--- Start Available data ---
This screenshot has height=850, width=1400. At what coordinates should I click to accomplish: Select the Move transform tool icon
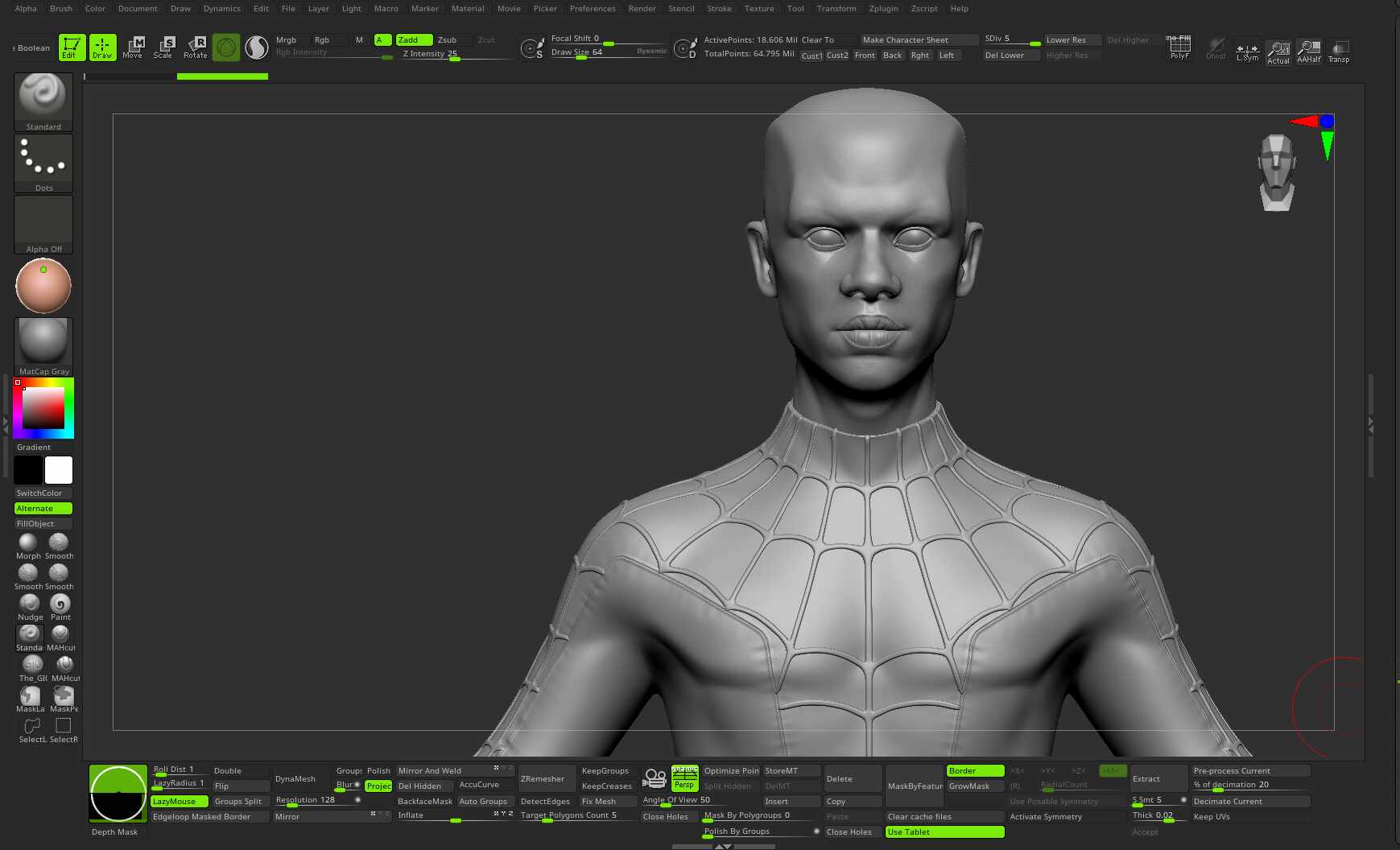tap(133, 47)
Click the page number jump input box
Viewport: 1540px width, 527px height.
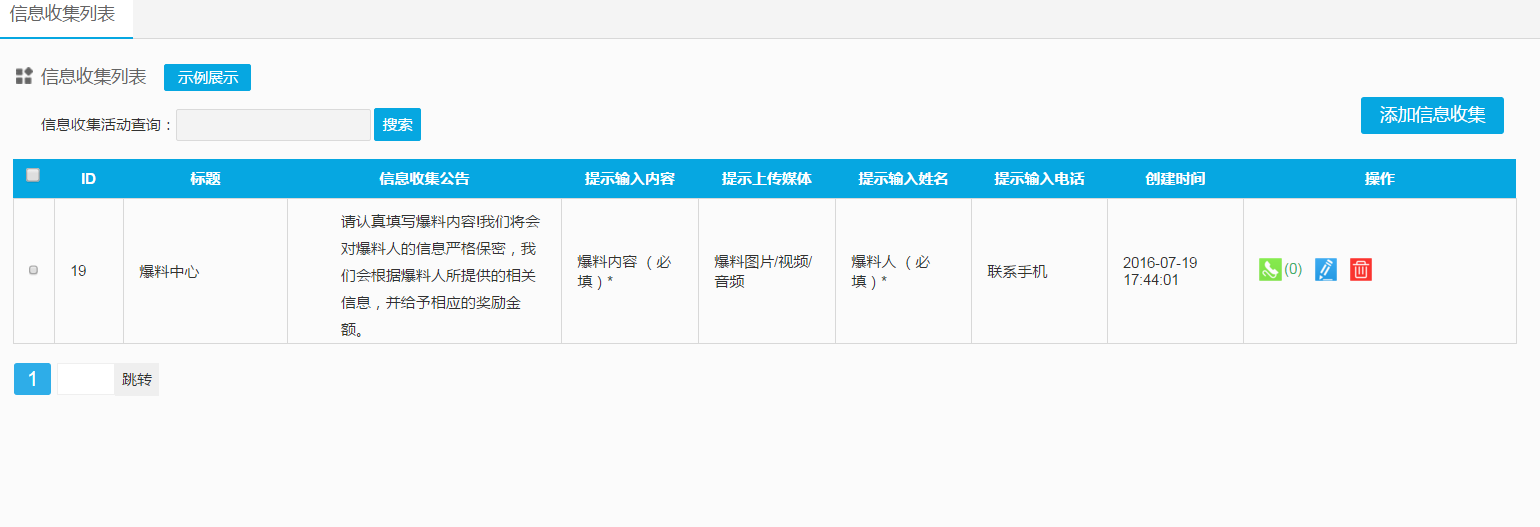pyautogui.click(x=86, y=379)
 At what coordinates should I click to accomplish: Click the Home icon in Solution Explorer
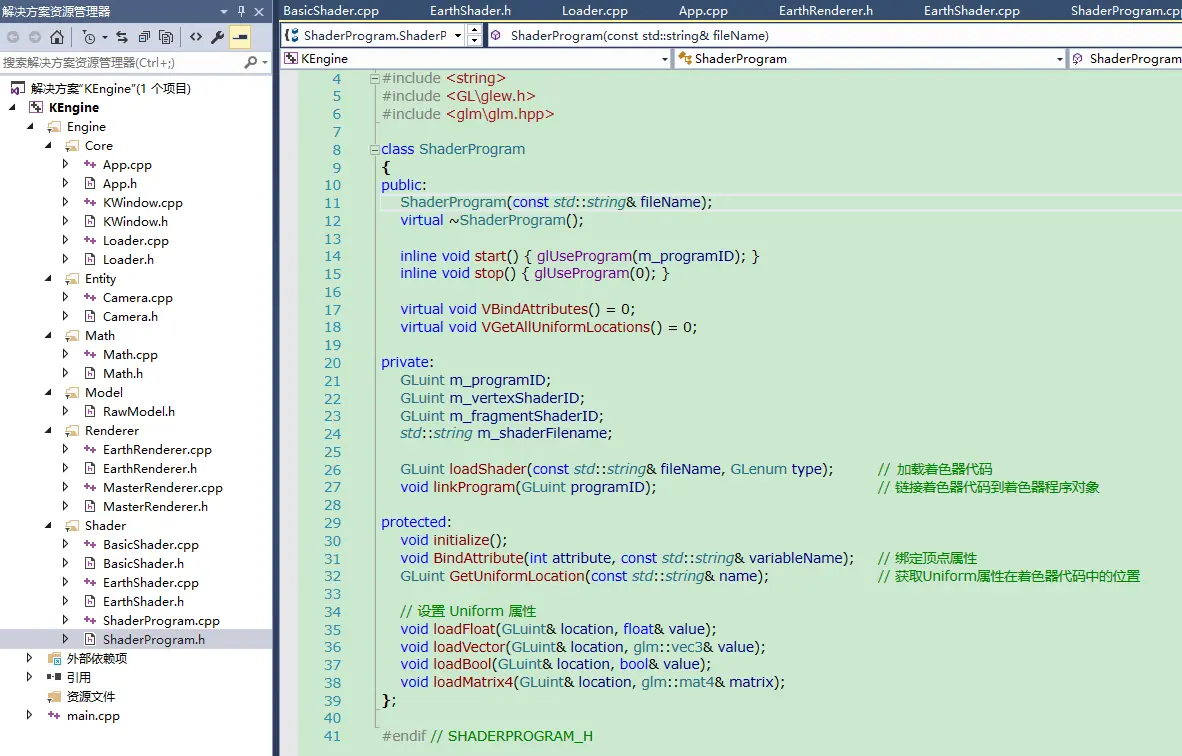coord(57,37)
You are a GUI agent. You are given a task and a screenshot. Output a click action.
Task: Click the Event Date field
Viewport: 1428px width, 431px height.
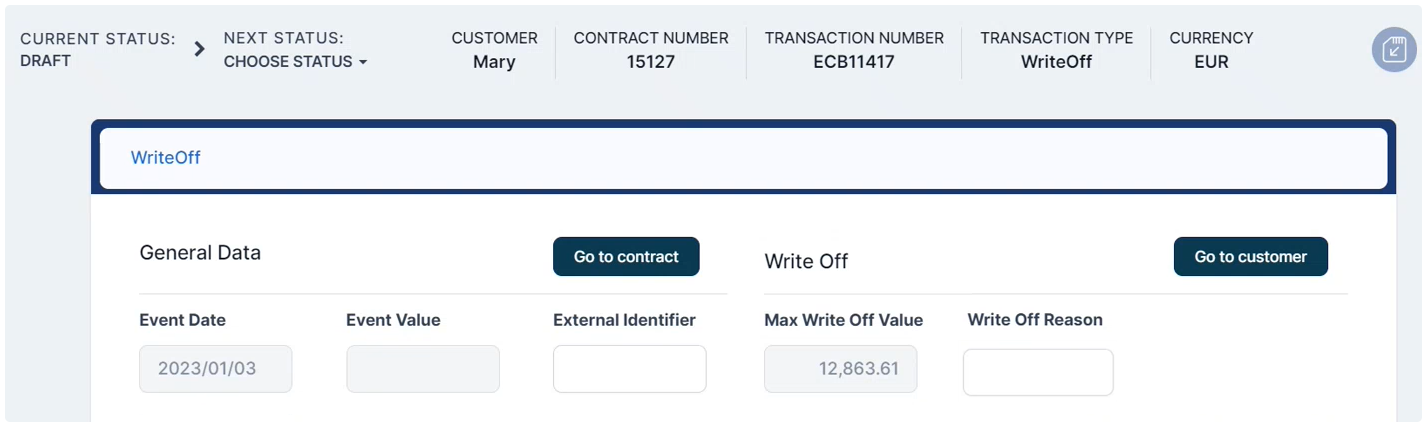pyautogui.click(x=216, y=369)
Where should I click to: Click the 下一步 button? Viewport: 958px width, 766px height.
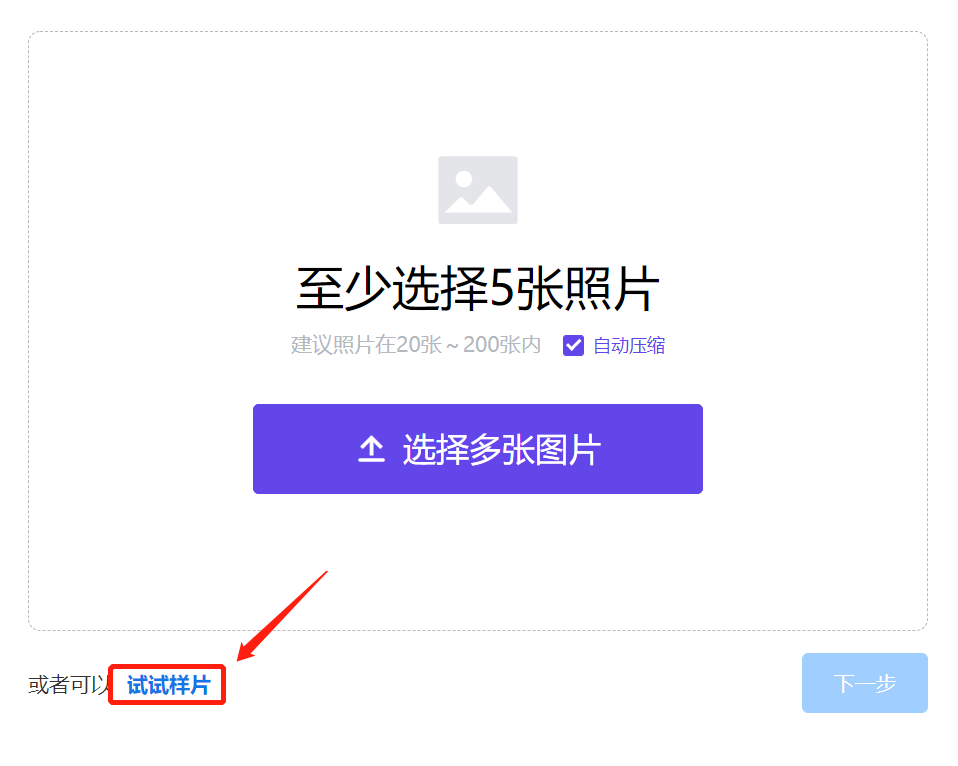(865, 683)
--- End Available data ---
• Problem to solve: Convert the entries above into a Markdown table with the columns Row and Text, one line of the entries per row, numbered in order, with blank lines skipped. Leave the pictures out.

• Full answer:
| Row | Text |
|---|---|
| 1 | This screenshot has height=850, width=1400. At what coordinates should I click to accomplish: Select the Move transform tool icon |
| 2 | tap(133, 47) |
| 3 | Click the page number jump input box |
| 4 | Viewport: 1540px width, 527px height. |
| 5 | pyautogui.click(x=86, y=379) |
| 6 |  At what coordinates should I click to accomplish: Click the Home icon in Solution Explorer |
| 7 | coord(57,37) |
| 8 | You are a GUI agent. You are given a task and a screenshot. Output a click action. |
| 9 | Task: Click the Event Date field |
| 10 | Viewport: 1428px width, 431px height. |
| 11 | pyautogui.click(x=216, y=369) |
| 12 | Where should I click to: Click the 下一步 button? Viewport: 958px width, 766px height. |
| 13 | (865, 683) |